Tuesday, May 18, 2010

Futurama: Bender's Big Score

Year 2, Day 137 - 5/17/10 - Movie #503

BEFORE: A continuation of the OTHER Matt Groening-created Fox animated sitcom, which was cancelled after 4 seasons. Storylines for the planned 5th season were turned into 4 feature-length DVDs, which I got from Amazon + eBay, so I'll try to whip through them this week.


THE PLOT: Planet Express sees a hostile takeover and Bender falls into the hands of criminals where he is used to fulfill their schemes.

AFTER: I admit I was a little unsure about whether to count this as a "movie" and include it as part of my project - but then I found out that the whole plot centers around time travel. So it's about one of my favorite topics, and is a good follow-up to last night's film.

I did manage to see every episode of the Fox show, I think - except for the ones that got pre-empted by NFL games that ran overtime. Fox scheduled the show for 7 pm on the East Coast, and if a football game ran over (including the very unnecessary post-game recap) then the episode of "Futurama" didn't air, and they went straight into the 8 pm episode of "The Simpsons". Why Matt Groening never sued Fox-TV for not airing one of his shows, I have no idea.

This movie starts with a blatant dig at Fox, though - the Planet Express missions get cancelled by their corporate bosses at the "Box Network", and then they get taken over by some nudist aliens, who want to use Bender the robot to travel through time and steal Earth's treasures from the past - the Mona Lisa, various statues, etc. Though the time-travel is one-way, Bender can shut himself down and exist in the caves under the building, holding the treasure until the appropriate moment he was sent back in time...

What the staff discovers is that traveling into the past is very dangerous - you can easily change the past by convincing yourself to do something differently, which creates a duplicate version of yourself. (the one that travels back to the future, and the one that doesn't, for example) This ties in neatly with conversations I've been having with my co-worker about the book "The Time-Traveler's Wife" - she didn't understand how Henry could interact with an older version of himself, without "replacing" himself in that time period.

This movie puts forth the theory of causality, in which creating a time-altered duplicate of oneself adds a "doom coefficient" into the equation - namely that the time paradox will take care of itself, by killing off the duplicate in a horrible (and comic) fashion. If the paradox is not resolved, well, then the whole universe is in danger.

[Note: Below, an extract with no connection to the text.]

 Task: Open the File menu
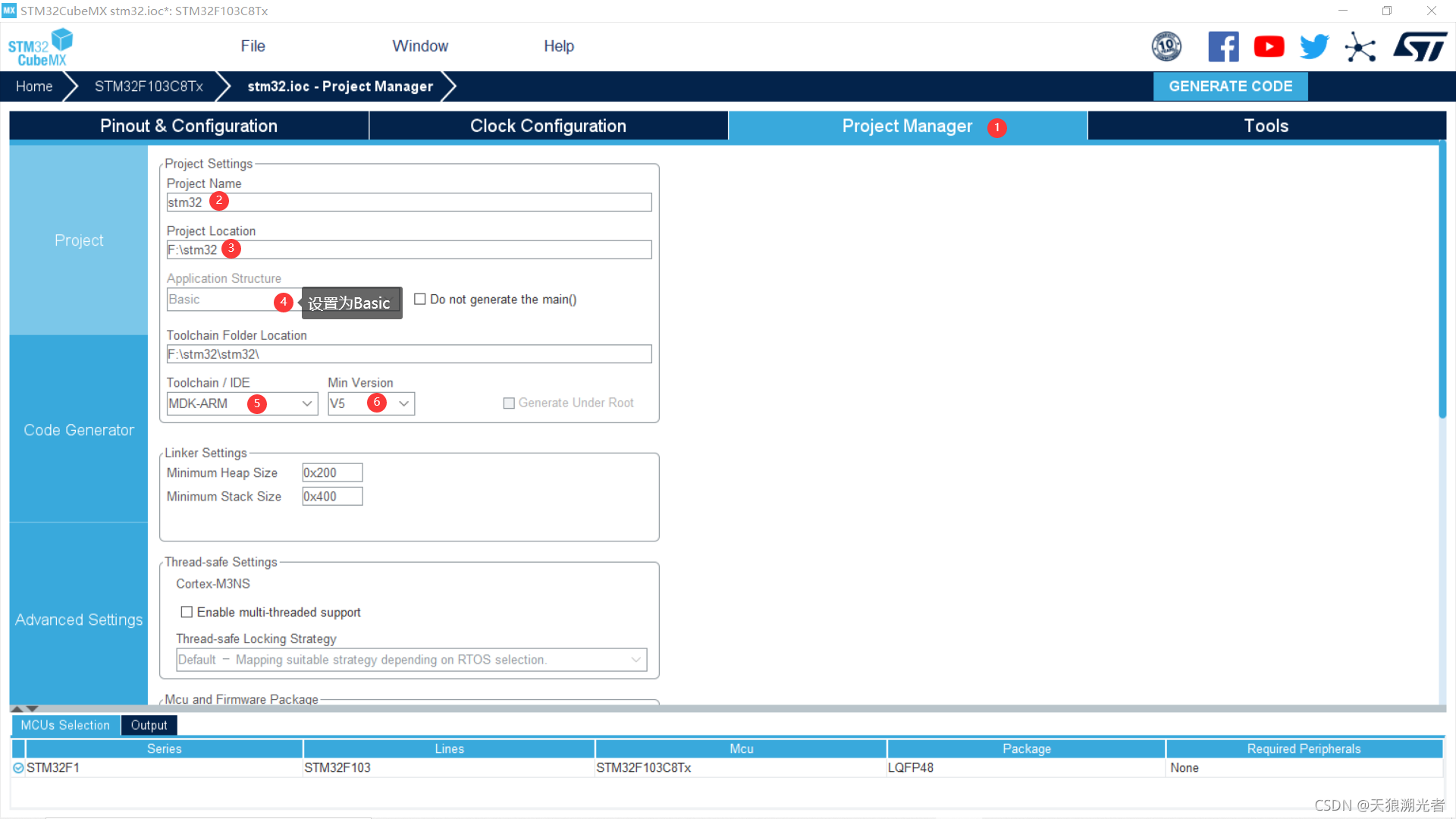tap(253, 46)
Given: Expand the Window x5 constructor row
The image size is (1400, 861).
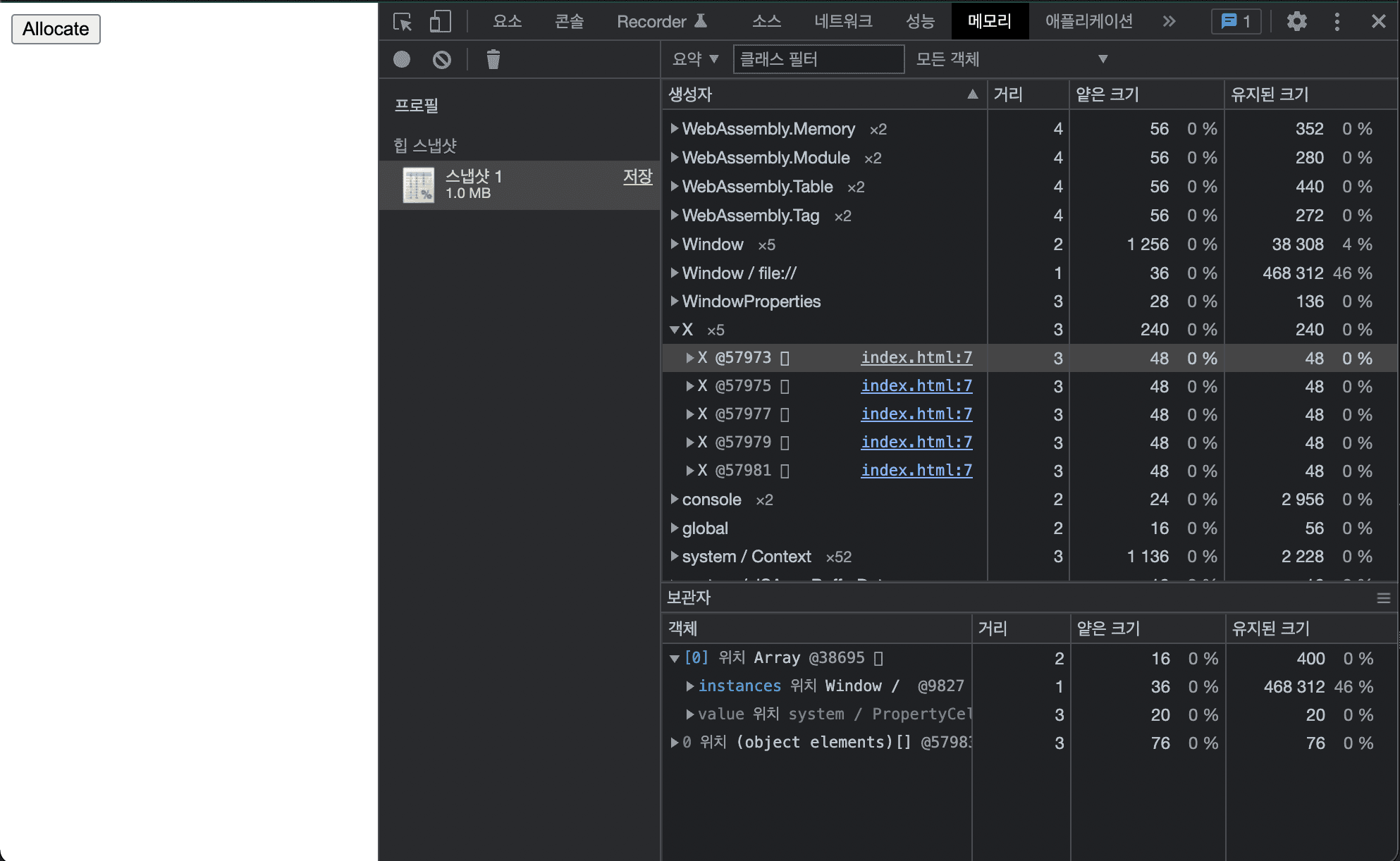Looking at the screenshot, I should [x=675, y=244].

So the duplicate is doomed (but aren't we all?) - I can't say that they got the time-traveling scenes perfect (what movie does?) but as complicated as it was, at least it was quite entertaining, when it wasn't confusing.

We also see a time paradox similar to the one where the inventor of the time machine travels back in time and gives his younger self the plans to build a time machine - so who really invented the thing? In this case, who created the time-travel code? At the end of the film it's planted back into the beginning scenes, so where did it originate?

The drawback of "Futurama" is that all future-set films are essentially a by-product of the times in which they are created - and this show was first aired in 1999. At the time cryogenic freezing seemed like the wave of the future, so the creators built jokes around preserved heads in floating jars. Dr. Kevorkian was in the news, so they turned phone booths into "suicide booths". Celebrities like Al Gore also played big roles - hey, they rolled with what they had to work with. But then they got locked into a particular version of the future, which even in 2007 had to stay faithful to the 1999 predictions.